Ninety-four percent (n = 64) of patients on study died by the end of follow-up. Three patients assigned to best supportive care alone and 10 patients assigned to ADI-PEG2O lived beyond 24 months; four patients in the ADI-PEG2O arm remained alive at the last follow-up.
The researchers used life expectancy measures to quantify OS, due to a crossing of curves in the OS analysis. Mean life expectancy as 15.7 months among patients in the ADI-PEG2O arm and 12.1 months among patients in the best supportive care arm, representing a 3.6-month increase for ADI-PEG2O (95% CI, –1 to 8.1).
A higher proportion of patients in the ADI-PEG2O arm experienced adverse events of any grade (91% vs. 58%; P = .001); however, the researchers did not observe a significant difference in grade 3 or grade 4 events (30% vs. 17%).
Common adverse events in the ADI-PEG2O arm included neutropenia, gastrointestinal issues, fatigue or lethargy, and injection site reactions. Four patients experienced grade 3 anaphylaxis and three patients experienced serum sickness.
Both groups reported similar quality-of-life outcomes; patients in the ADI-PEG2O arm did not report noticeably poorer quality of life in any domain.

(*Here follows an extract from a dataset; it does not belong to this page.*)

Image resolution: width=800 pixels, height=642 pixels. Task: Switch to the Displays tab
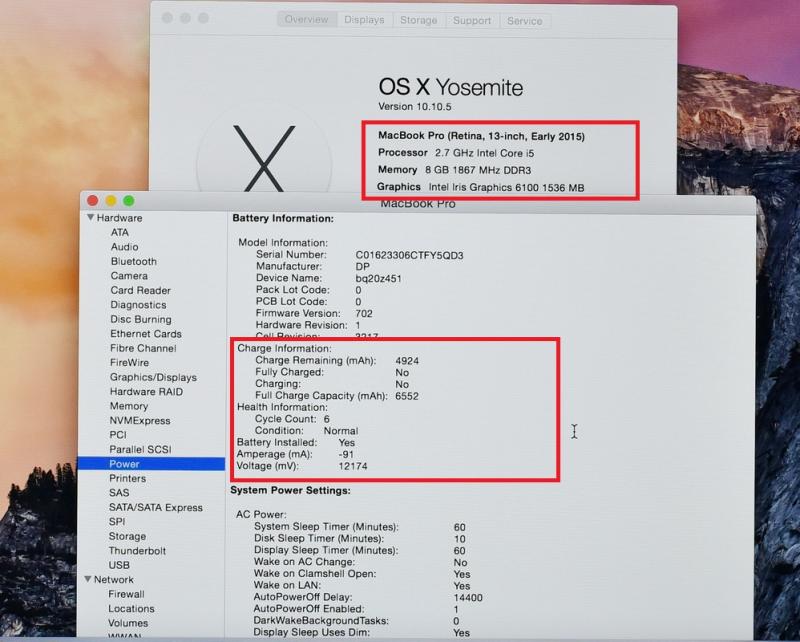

A pharmacodynamics analysis showed that ASS1 gene-body methylation corresponded with ASS1 immunohistochemistry. Longer arginine deprivation correlated with better PFS outcomes.
“ADAM is the first biomarker-driven trial showing that arginine deprivation using ADI-PEG2O significantly improves PFS, and possibly OS, in patients with mesothelioma who are deficient in the enzyme ASS1,” Szlosarek and colleagues wrote. “Further cancer studies using tissue, fluid and imaging biomarkers are warranted in tumors auxotrophic for arginine to optimize arginine deprivation as a novel antimetabolic strategy.”
Some aspects of the study design may put the findings into question, Surein Arulananda, MBBS, of Austin Health in Heidelberg, Victoria, Australia, and Thomas John, MBBS, PhD, FRACP, of Austin Health and Olivia Newton-John Cancer Research Institute, wrote in an accompanying editorial.
“The lack of a blinded placebo control group is of concern, especially in a study in which PFS was the primary endpoint,” Arulananda and John wrote. “Patients and their clinicians watching and waiting for disease progression are more likely to react to symptomatic change than those receiving an active treatment, especially in the chemonaive cohort in which there is an accepted standard of care. Although the authors explain that it was considered unjustified to subject patients to weekly placebo intramuscular injections, this opens potential reporting and questioning bias of symptoms and quality-of-life measurements.”
Molecular studies will likely play an important role in future research into treatment options for malignant pleural mesothelioma.
“In a disease with few therapeutic changes since 2004, suddenly we are faced with the prospect of several novel agents,” Arulananda and John wrote. “In lung and breast cancer, molecular subclassification has enabled personalization of treatment. Given that most mesotheliomas are driven by tumor suppressor gene mutations rather than single oncogenic drivers, this study represents an important milestone in which a biomarker-based study improved survival and may bring the prospect of personalized care to some patients with mesothelioma.” – by Cameron Kelsall
Disclosure: Polaris Group supplied the study drug and provided funding for this research. Szlosarek reports a grant from Polaris Pharma. Other study researchers report employment with Polaris Group. Arulananda and John report no relevant financial disclosures.